Over the past decade or so, digital communication has greatly expanded and influenced writing styles and, by extension, classroom writing assignments.

One of the earliest projects to take advantage of this shift is Youth Voices, a school-based social network that encourages young people across the country and even globally to publish their writing and other creative work and engage in discussions around personal interests and inquiry-based research.

Founded way back in 2003 by a group of National Writing Project (NWP) teachers, Youth Voices started as an alternative site for classroom blog—a way to continue the conversation not only after class, but after the class had officially ended.

Paul Allison, an English teacher at Bronx Academy Senior High and one of Youth Voices founders, said during a recent NWP radio discussion that the site initially attempted to solve a couple of problems associated with classroom or individual student blog—namely, the amount of time it takes for students to get used to blog and the work involved in building an engaged community that comments and responds.

Listen Here: Connected Learning with Youth Voices

“Then the question becomes, ‘What do you with that blog when you’re done?’” 

Youth Voices solved the issue by providing an open and ongoing community. “People can come into it and leave it and then maybe they’ll have an English teacher down the line who will use it again,” said Allison.

The administrators even stopped using the word “blog,” favoring “discussion” instead, though these discussions are grouped into a blog format.

Students are encouraged to publish their own writing, as well as any multimedia they create—video, audio, images, even projects built on programming platforms such as Scratch. Teachers can review and correct posts.

“The heart of the site is asking students to find things that they are passionate and deeply interested in and to post about those things over time,” said Allison.

There are high standards set, however, to ensure that students deepen and support their arguments and compose thoughtful responses to each other. The “Guides” tab leads to detailed examples of how students should respond to a Wikipedia article, for example, or quote a source within a comment. Advanced users are eligible for Youth Voices badges and quests that align with Common Core learning standards.

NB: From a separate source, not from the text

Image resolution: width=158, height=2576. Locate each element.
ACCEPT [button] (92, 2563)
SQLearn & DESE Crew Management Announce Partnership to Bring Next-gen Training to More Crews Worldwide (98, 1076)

Teachers can start discussions, too. Drawing from the dystopian novel “Divergent,” in which 16-year-olds select one of five tribal factions to join during a Choosing Ceremony, Scott Levy, a language arts teacher, recently asked middle school students in his summer program at Dwight-Englewood School in Englewood, N.J., to consider which faction they might have been born into and which they would choose. In addition to answering the question with supporting evidence, they offer constructive critiques of each other’s responses. 

The site also provides a community for teachers interested in working together and sharing curricula. Listen to the NWP radio show to learn how teachers from the New York City Writing Project and the Wasatch Range Writing Project are using Youth Voices with their students and what they’re learning from each other.

A lively study group for teachers using Youth Voices is run through P2PU, providing answers to technical questions as well as discussions on pedagogy and barriers to participation, such as limited computer resources and institutional support.